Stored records
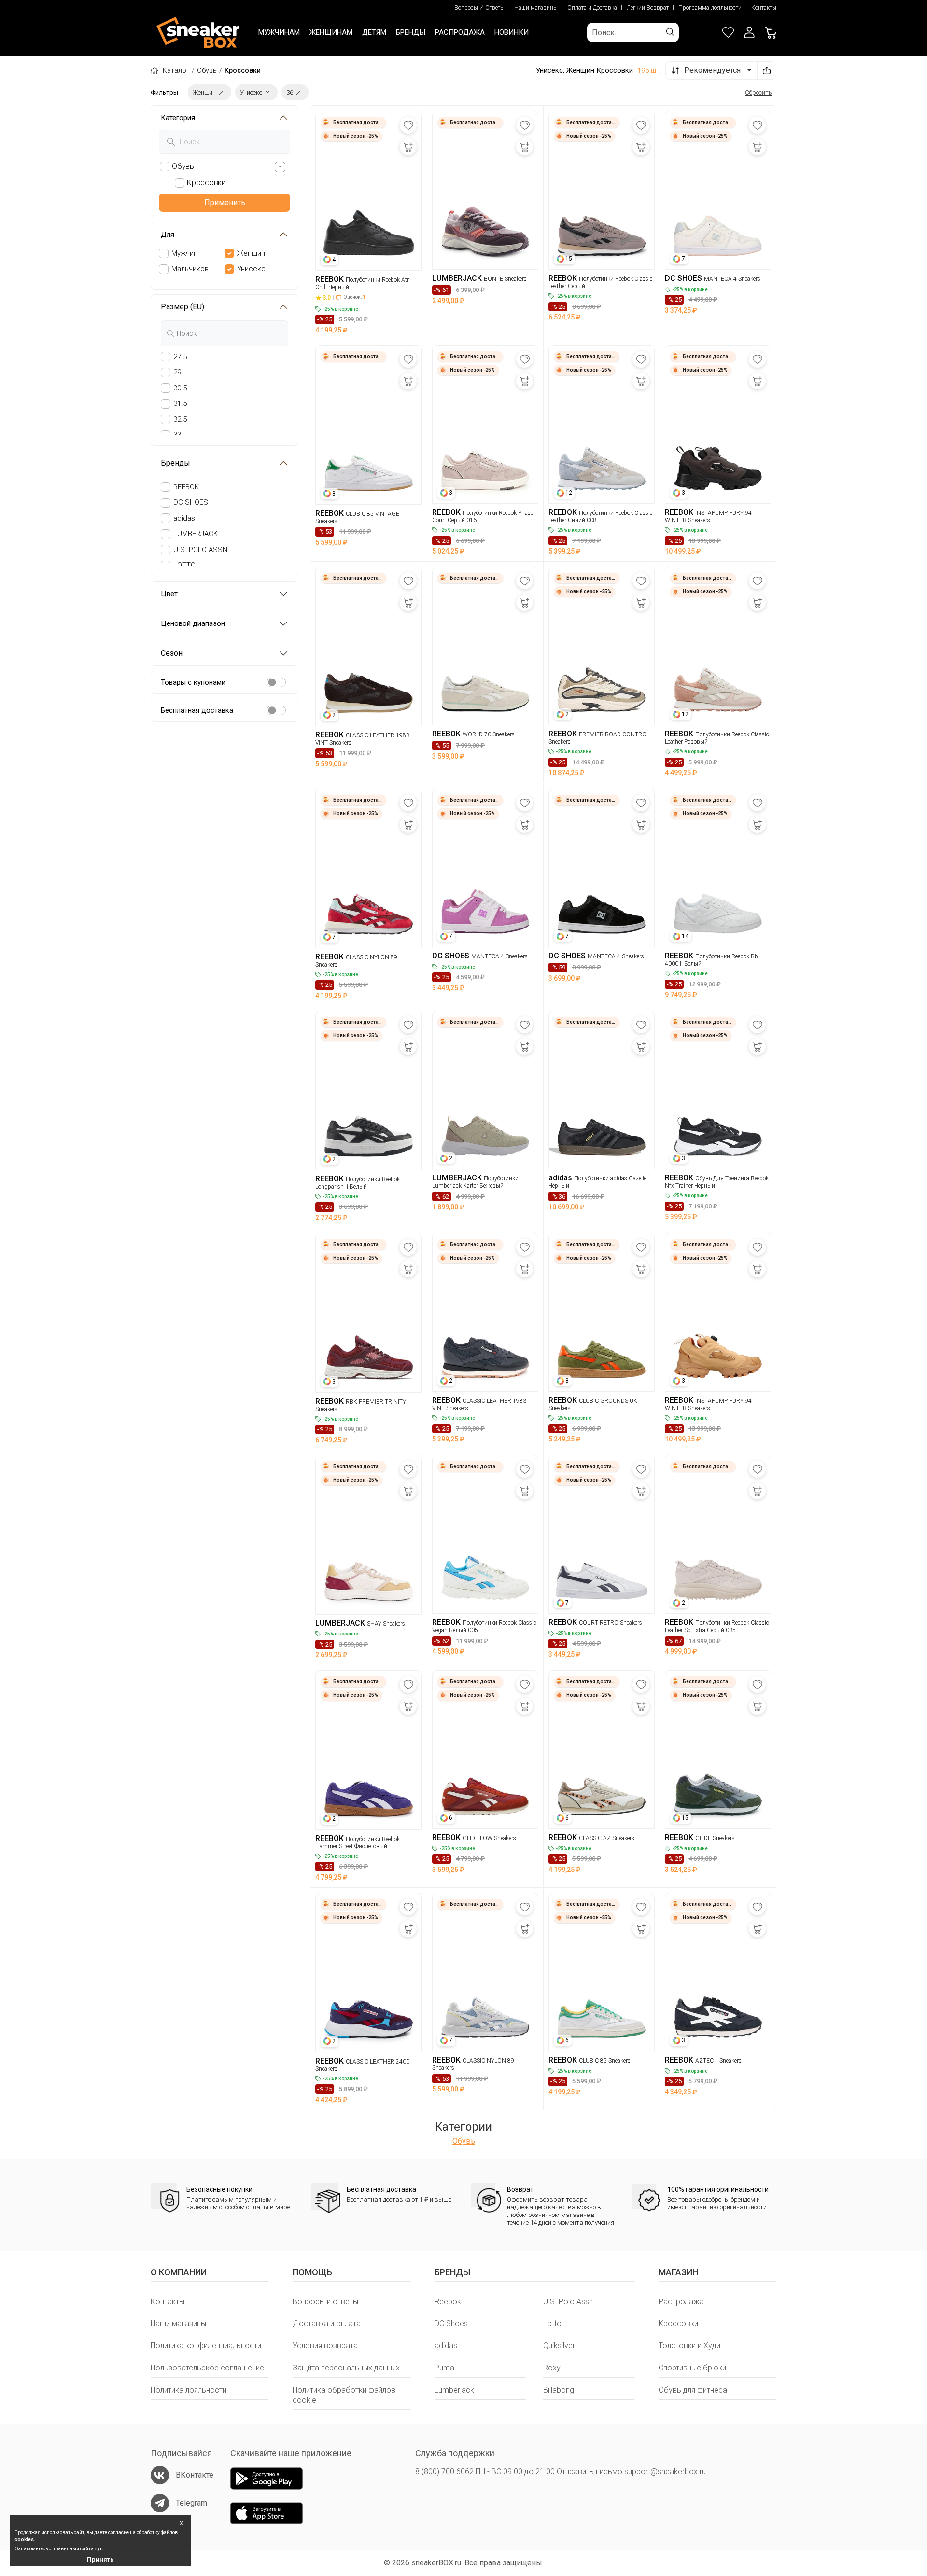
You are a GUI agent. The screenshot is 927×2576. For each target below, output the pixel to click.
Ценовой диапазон (193, 623)
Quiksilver (559, 2345)
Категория (178, 117)
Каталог (176, 70)
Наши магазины (536, 7)
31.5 (180, 403)
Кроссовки (678, 2323)
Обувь (207, 70)
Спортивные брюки (692, 2367)
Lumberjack (454, 2390)
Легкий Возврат (648, 7)
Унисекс (251, 268)
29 (177, 372)
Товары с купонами (193, 682)
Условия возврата (325, 2345)
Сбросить (758, 92)
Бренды (175, 463)
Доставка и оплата (327, 2323)
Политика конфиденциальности (206, 2345)
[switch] (276, 682)
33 (177, 434)
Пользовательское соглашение (207, 2367)
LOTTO (184, 565)
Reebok (448, 2301)
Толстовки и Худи (689, 2345)
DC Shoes (451, 2323)
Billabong (558, 2390)
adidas (184, 518)
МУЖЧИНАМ (279, 32)
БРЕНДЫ (410, 32)
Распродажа (681, 2301)
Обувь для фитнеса (693, 2390)
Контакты (763, 7)
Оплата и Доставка (592, 7)
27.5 (180, 356)
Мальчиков (190, 268)
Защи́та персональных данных (346, 2367)
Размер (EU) (182, 306)
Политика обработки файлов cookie (344, 2395)
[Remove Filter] (221, 92)
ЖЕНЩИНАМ (330, 32)
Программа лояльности (710, 7)
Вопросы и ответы (325, 2301)
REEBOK (186, 487)
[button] (749, 32)
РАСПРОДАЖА (460, 32)
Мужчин (184, 253)
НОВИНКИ (511, 32)
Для (167, 234)
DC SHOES (190, 502)
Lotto (552, 2323)
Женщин (251, 253)
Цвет (169, 593)
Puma (444, 2367)
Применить (224, 202)
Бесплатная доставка (197, 710)
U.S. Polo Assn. (569, 2301)
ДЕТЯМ (374, 32)
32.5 (180, 419)
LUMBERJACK (195, 533)
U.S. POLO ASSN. (201, 549)
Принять (100, 2559)
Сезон (172, 653)
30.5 (180, 388)
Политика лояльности (188, 2390)
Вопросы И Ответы (479, 7)
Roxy (552, 2367)
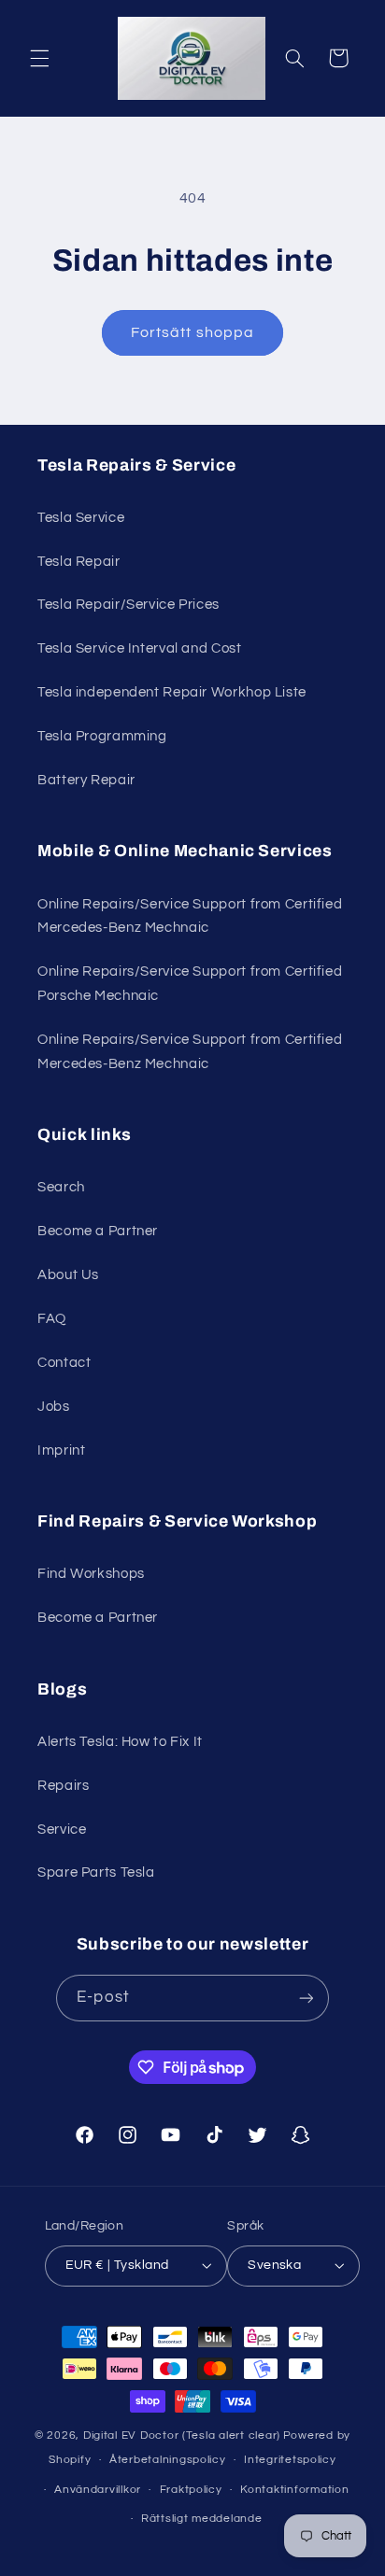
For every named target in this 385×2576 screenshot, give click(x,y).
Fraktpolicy (191, 2490)
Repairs (63, 1786)
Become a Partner (97, 1231)
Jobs (53, 1407)
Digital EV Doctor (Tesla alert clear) (181, 2435)
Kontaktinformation (294, 2490)
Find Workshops (91, 1574)
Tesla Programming (102, 736)
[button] (39, 57)
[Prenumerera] (305, 1997)
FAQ (51, 1319)
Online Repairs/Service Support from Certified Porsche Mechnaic (189, 983)
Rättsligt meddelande (202, 2518)
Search (61, 1187)
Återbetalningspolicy (167, 2460)
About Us (68, 1275)
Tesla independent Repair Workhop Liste (172, 692)
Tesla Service (80, 518)
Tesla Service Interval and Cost (139, 648)
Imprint (61, 1450)
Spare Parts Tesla (96, 1872)
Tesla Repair (79, 562)
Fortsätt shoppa (192, 332)
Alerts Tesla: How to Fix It (120, 1742)
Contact (64, 1363)
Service (61, 1830)
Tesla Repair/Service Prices (128, 605)
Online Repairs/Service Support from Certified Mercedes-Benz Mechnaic (189, 916)
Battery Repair (86, 780)
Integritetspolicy (290, 2460)
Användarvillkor (97, 2490)
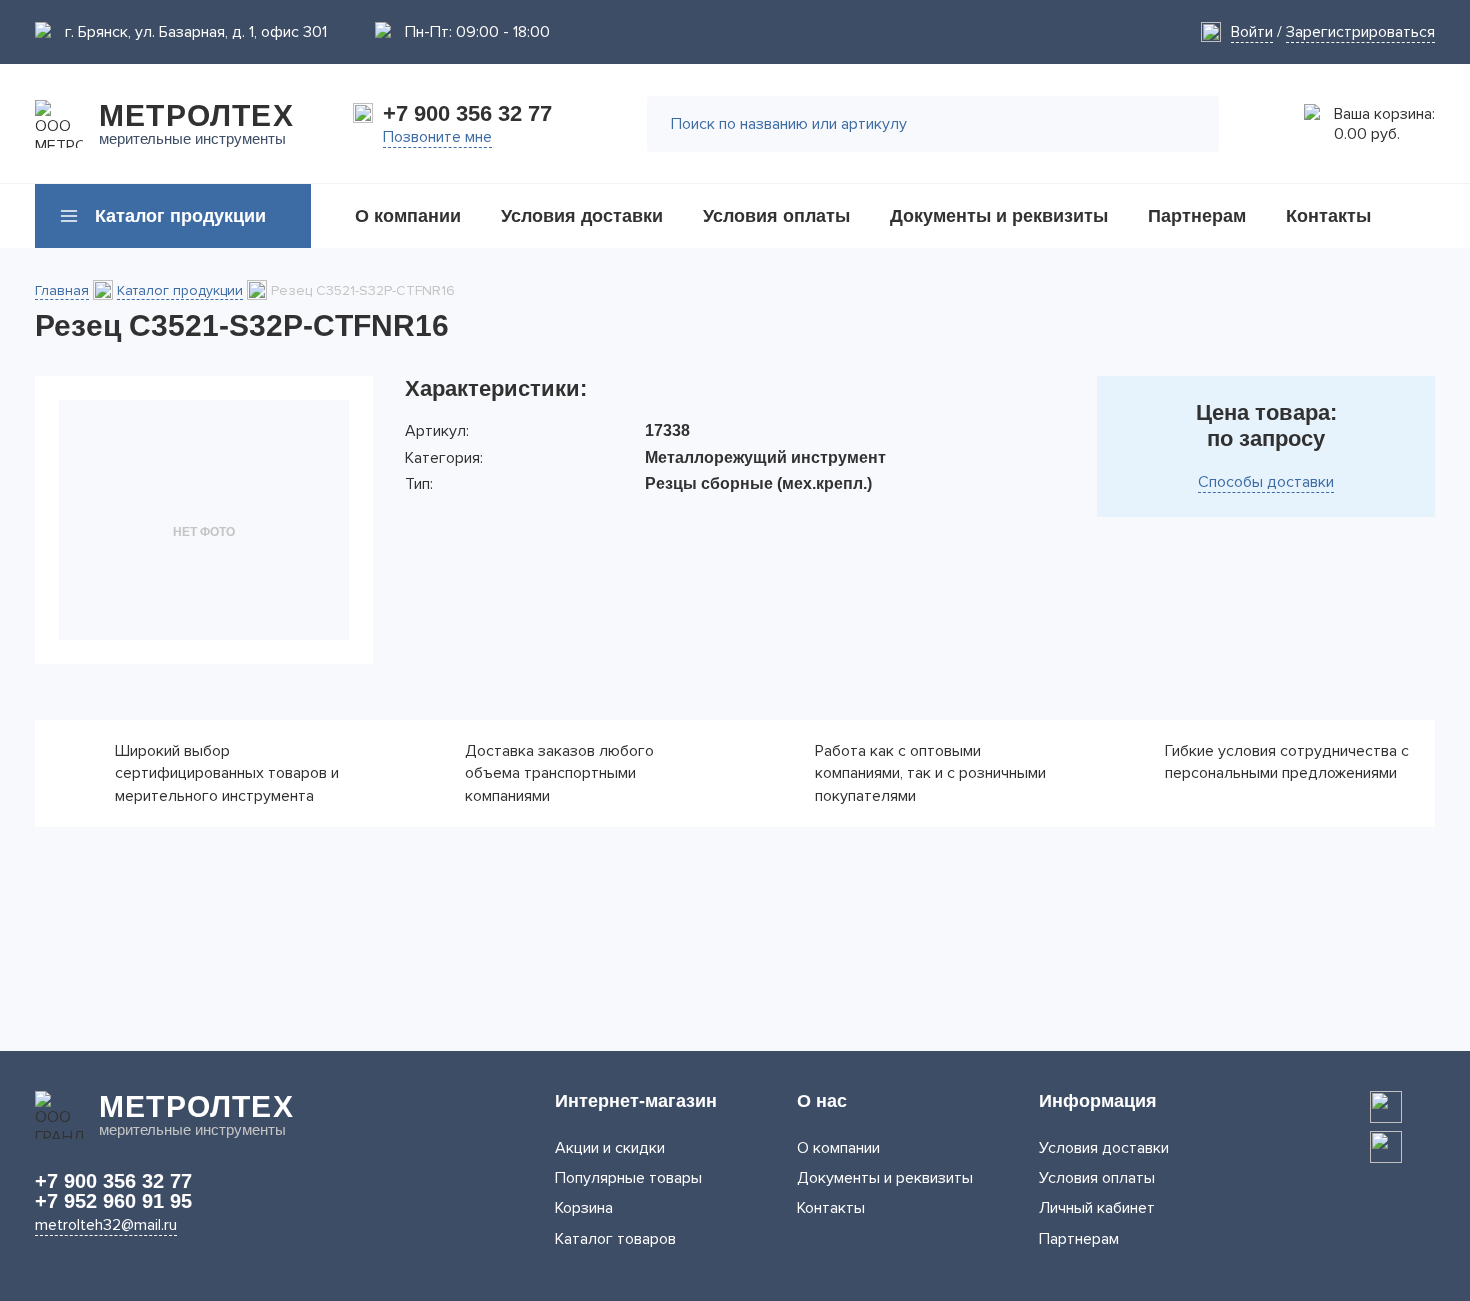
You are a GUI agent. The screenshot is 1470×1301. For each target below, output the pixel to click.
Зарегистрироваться (1360, 32)
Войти (1252, 32)
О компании (838, 1148)
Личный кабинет (1097, 1208)
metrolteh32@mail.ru (106, 1225)
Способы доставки (1266, 482)
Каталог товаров (615, 1239)
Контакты (831, 1208)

### ASSIGNED TASK
Return each line of the data that contains the string "target".

### YOUR SOLUTION
You are a GUI agent. The screenshot is 927×2576. For each target below, output the pixel to click.
For every named target in this 385×2576 screenshot, give click(x,y).
You are a GUI agent. The screenshot is 1470×1301. For each target below, output the pixel to click.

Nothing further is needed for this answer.